Boost logo

Boost :

Subject: Re: [boost] The problems with Boost development
From: Artyom (artyomtnk_at_[hidden])
Date: 2010-03-19 13:04:14


> On one hand,
> we have problems that are perceived on the developing side.
> On another hand,
> we have problems on the using side -- where lack of any API
> or ABI stability
> is surely an important concern -- but solving that concern
> actually requires
> more work from developers, and even, I think, more
> centralization. There's
> no doubt Debian folks or any other packagers will not be
> happy about 90 libraries
> on a separate release schedule.
>
> - Volodya

I think this is very important point. Boost developers are very
concern about the amount of work required to maintain the software,
but the question, is non-maintained library should be a part of Boost
at all?

Such huge code-base may become real mess when it is so widely deployed.

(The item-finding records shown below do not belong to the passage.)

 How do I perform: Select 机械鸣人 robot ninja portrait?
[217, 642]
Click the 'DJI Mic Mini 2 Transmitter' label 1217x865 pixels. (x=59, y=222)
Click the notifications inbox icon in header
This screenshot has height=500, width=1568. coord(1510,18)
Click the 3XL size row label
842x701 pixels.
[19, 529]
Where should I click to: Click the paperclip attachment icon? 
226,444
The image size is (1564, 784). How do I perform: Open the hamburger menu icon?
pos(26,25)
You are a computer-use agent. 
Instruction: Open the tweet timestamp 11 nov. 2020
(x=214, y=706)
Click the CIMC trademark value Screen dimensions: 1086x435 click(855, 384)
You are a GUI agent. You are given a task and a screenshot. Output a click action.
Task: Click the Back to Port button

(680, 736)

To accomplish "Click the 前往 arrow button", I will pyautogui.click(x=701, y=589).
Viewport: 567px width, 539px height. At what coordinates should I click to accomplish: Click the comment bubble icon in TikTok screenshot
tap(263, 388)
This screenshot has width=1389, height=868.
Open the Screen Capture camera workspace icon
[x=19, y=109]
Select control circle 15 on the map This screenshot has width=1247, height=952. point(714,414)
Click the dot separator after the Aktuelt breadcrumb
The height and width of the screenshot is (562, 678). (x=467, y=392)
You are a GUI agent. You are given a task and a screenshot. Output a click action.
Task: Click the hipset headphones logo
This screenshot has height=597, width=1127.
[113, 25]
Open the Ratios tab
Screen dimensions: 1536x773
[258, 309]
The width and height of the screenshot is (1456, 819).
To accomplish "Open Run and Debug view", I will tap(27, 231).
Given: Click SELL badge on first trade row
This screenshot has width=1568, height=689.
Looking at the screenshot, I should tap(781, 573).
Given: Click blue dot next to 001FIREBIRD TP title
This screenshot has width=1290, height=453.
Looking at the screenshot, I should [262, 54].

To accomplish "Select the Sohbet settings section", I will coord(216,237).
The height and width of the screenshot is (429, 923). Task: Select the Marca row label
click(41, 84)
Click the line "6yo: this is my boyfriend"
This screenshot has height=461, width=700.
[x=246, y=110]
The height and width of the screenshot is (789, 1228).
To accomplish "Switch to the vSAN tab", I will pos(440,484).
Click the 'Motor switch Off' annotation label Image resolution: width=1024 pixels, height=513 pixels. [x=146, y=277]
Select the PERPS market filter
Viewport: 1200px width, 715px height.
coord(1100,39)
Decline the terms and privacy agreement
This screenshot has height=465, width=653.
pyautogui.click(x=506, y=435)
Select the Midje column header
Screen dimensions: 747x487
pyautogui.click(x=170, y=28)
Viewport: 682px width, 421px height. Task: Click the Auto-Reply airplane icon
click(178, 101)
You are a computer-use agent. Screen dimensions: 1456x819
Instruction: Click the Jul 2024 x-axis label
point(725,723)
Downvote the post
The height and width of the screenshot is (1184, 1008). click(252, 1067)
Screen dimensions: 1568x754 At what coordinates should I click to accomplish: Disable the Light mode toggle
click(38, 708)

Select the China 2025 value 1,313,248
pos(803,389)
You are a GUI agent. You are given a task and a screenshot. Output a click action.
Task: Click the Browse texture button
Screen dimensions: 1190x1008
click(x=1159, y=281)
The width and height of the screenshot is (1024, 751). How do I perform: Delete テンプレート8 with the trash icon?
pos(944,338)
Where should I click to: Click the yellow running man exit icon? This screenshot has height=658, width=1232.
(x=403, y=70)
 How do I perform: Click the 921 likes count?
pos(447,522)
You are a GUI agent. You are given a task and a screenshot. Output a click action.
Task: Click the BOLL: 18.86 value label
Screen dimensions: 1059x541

Let's take a look on a simple example of bug in UUID:

   https://svn.boost.org/trac/boost/ticket/3971

This bug causes quit not so unique IDs can be generated. This has
very bad security concerns that may cause in some software for example
guessable session ids.

Bad, very bad bug. Security bug. Solution? Upgrade to Boost 1.43 when
it is released (with hopefully fixed bug).

But lets go to the package maintainers of Linux distributions like
Debian:

1. They can't upgrade Boost version because many programs depends
   on specific Boost version and it can't be transparently upgraded
   because Boost does not provide neither ABI nor even API compatibility

2. Boost does not release any backward compatible version with
   at least security bug-fixes.

3. Package maintainers should manually backport all fixes to 1.42
   because they have to provide secure software.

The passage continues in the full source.